Supervised discretization is one of basic data preprocessing techniques used in data mining. Updates 17 Oct 1.

ur-CAIM: An Improved CAIM Discretization Algorithm for Unbalanced and Balanced Data Sets

If there is any problemplease let me know. Guangdi Li Guangdi Li view profile. These data sets are very different in terms of their complexity, number of classes, number of attributes, number of instances, and unbalance ratio ratio of size of the majority class to minority class. Choose a web site to get translated content where available and see local events and offers.

Tags Add Tags classification data mining discretization. These algorithms were used in Garcia et al. Select the China site in Chinese or English for best site performance. First, it generates more flexible discretization schemes while producing a small number of intervals.

Based on your location, we recommend that you select: One can start with “ControlCenter. The task of extracting knowledge from databases is quite often performed by machine learning algorithms.
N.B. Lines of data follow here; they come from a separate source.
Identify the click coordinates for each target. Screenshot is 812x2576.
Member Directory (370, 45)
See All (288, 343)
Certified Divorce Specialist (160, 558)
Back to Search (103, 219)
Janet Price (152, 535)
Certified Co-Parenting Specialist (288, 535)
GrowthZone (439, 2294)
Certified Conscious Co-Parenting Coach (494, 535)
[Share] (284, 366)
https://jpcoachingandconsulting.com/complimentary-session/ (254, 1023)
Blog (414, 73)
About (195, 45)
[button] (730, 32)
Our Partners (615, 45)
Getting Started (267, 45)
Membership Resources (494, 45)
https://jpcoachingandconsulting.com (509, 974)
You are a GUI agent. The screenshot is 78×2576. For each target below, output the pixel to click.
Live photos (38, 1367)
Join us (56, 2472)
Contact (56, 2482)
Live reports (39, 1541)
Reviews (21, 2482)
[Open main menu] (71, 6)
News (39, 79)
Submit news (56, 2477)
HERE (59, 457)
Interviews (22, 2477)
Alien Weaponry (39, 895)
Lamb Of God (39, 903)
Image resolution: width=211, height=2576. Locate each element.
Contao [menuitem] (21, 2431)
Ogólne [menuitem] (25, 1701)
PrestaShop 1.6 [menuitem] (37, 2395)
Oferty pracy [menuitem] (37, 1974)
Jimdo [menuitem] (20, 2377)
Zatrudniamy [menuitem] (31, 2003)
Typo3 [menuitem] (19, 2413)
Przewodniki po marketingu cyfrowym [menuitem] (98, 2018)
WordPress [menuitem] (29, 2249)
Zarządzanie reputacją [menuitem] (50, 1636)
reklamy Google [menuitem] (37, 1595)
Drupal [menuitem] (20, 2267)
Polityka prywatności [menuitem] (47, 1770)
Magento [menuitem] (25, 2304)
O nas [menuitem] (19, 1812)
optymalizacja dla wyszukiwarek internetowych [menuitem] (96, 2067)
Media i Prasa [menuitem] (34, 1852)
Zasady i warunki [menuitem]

Select a Web Site Choose a web site to get translated content where available and see local events and offers.


ur-CAIM: Improved CAIM Discretization for Unbalanced and Balanced Data

I have a question regarding the class labels. Hi, I got a error, can u help me? Attempted to access B 0 ; index must be a positive integer or logical.

Balanced data sets information Data set Instances Attributes Real Integer Nominal Classes abalone 8 7 0 1 algorithhm arrhythmia 0 73 16 glass 9 9 0 0 7 heart 13 1 4 8 algorihm ionosphere 33 32 0 1 2 iris 4 4 0 0 3 jm1 21 13 8 0 2 madelon 0 0 2 mc1 38 10 28 0 2 mfeat-factors 0 0 10 alyorithm 76 76 0 0 10 mfeat-karhunen 64 64 0 0 10 mfeat-zernike 47 47 0 0 10 pc2 36 13 23 0 2 penbased 16 16 0 0 10 pendigits 16 0 16 0 10 pima 8 8 0 0 2 satimage 36 0 36 0 7 segment 19 19 0 0 7 sonar 60 60 0 0 2 spambase 57 57 0 0 2 spectrometer 0 2 48 texture 40 40 algoritbm 0 11 thyroid 21 6 0 15 3 vowel 13 11 0 2 11 waveform 40 40 0 0 3 winequality-red 11 11 0 0 11 winequality-white 11 11 0 0 The majority of these algorithms can be applied only to data described by discrete numerical or nominal attributes features.

I am not able to understand the class labels assigned to the Yeast dataset.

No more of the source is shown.